The email was simple but vague. Thursday, March 28th. Limited capacity. RSVP essential. One night only. An immersive, multi-sensory music experience.
I had just been invited to The Pink Chateau.
Album shows, parties and events are fairly commonplace but very little about the husband and wife duo In The Valley Below is commonplace. Since debuting in 2013, the sonic and visual aesthetic that Jeffrey Jacob and Angela Gail have cultivated with their elegant and noir-ish electro pop bears an icy hot restraint that feels one popped button away from the loss of all inhibitions. Their sultry and potent sophomore album, The Pink Chateau (Bright Antenna Records), comes out 4/26 and presenting their work via traditional means obviously would not suffice for In The Valley Below.
While also simple, the event’s advance information was intriguing to the bone:
An address to a nondescript building in Los Angeles, something about wearing comfortable shoes, leaving inhibitions at home and doors being locked. A brief “If you never hear from me again, it’s been nice knowing you” Facebook status update felt in order.

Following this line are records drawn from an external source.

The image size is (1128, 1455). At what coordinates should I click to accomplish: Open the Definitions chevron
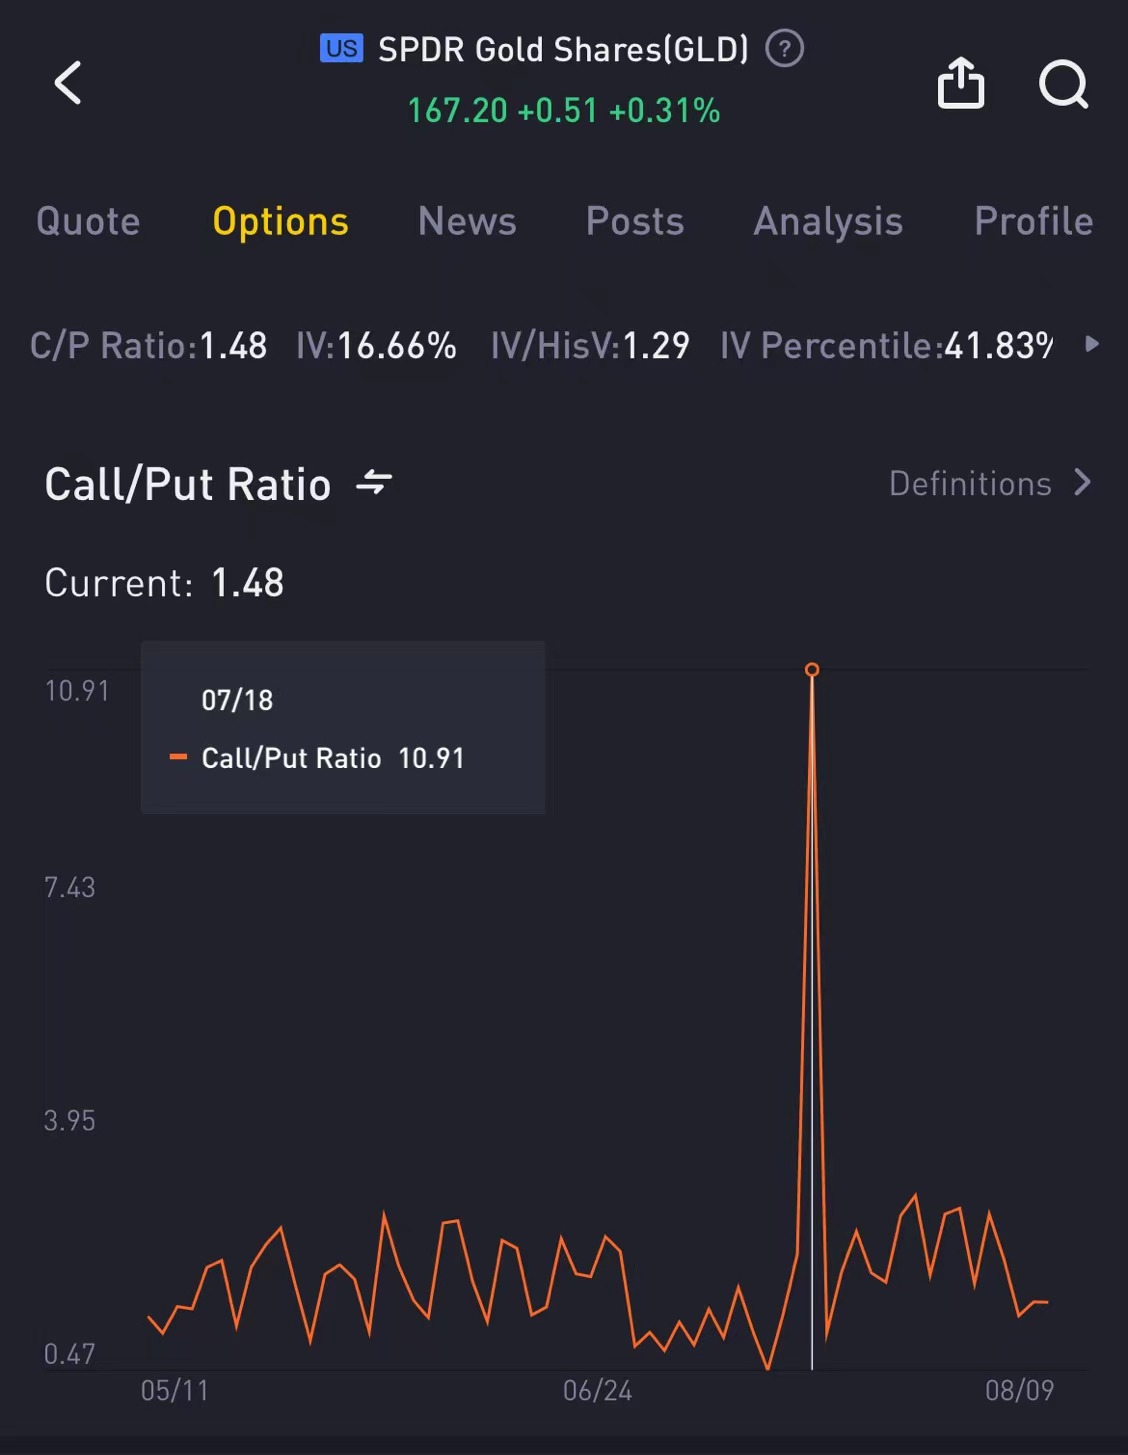click(1082, 483)
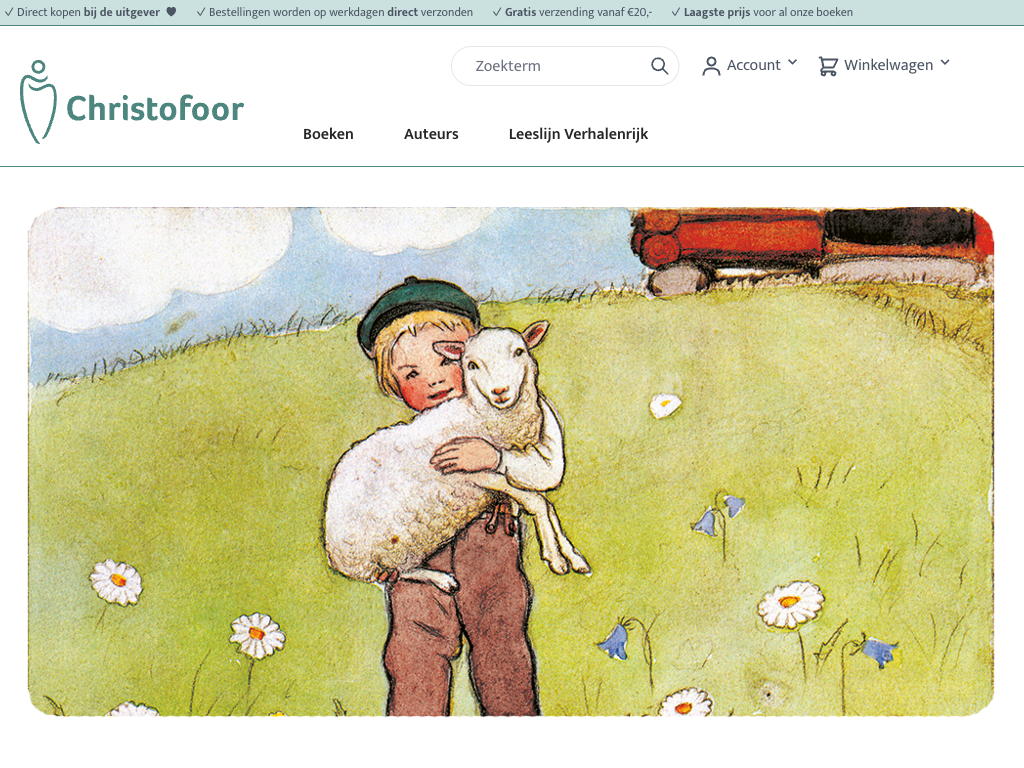Click checkmark before 'Gratis verzending'
The width and height of the screenshot is (1024, 768).
pyautogui.click(x=497, y=12)
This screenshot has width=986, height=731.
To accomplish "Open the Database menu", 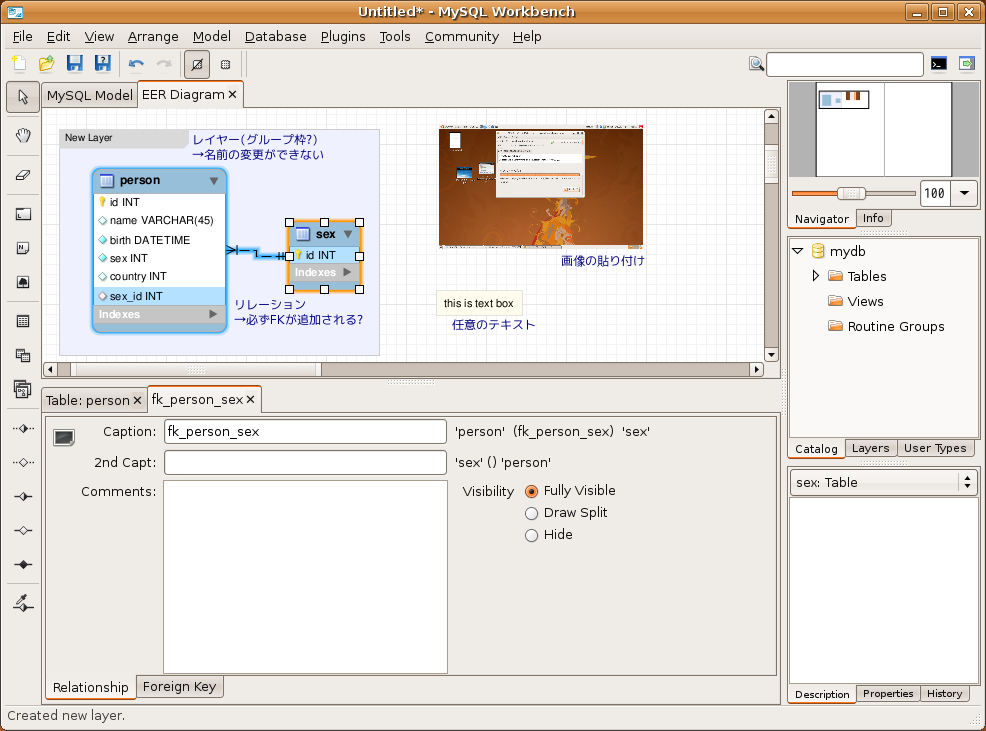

It was sensory and tactile. It was sensuous and NSFW. Immersive. Visual. At one point it was even delicious – that point being when I was hand-fed raspberries by a beautiful woman. Headphones were employed ensuring that we enjoyed The Pink Chateau within our own headspace as we moved from room to room, from experience to experience. All the while performers moved about the Pink Chateau tying ribbons around our wrists, making eye contact, mentally flirting with smiles, roses, and gestures. Interaction? Lounging? Creativity? Encouraged. And it all culminated with In The Valley Below taking the stage to perform a mini-set of songs from the album: again, with headphones still employed steeping us in live Jacob and Gail. Did it feel as if they were singing directly to me? Yes, it did.
What felt as if we had entered an exclusive sex club-lite atmosphere (minus the terrible music) was a genuinely genius concept of vision where the word ‘experience’ cannot be overused because In The Valley Below made the conscious decision to stimulate all five senses – sight, sound, touch, taste, and smell – in order to listen to a damned album.
Basically, they may have spoiled me for future album events or, at the very least, caused me to expect folks to step up their artistic game in the process.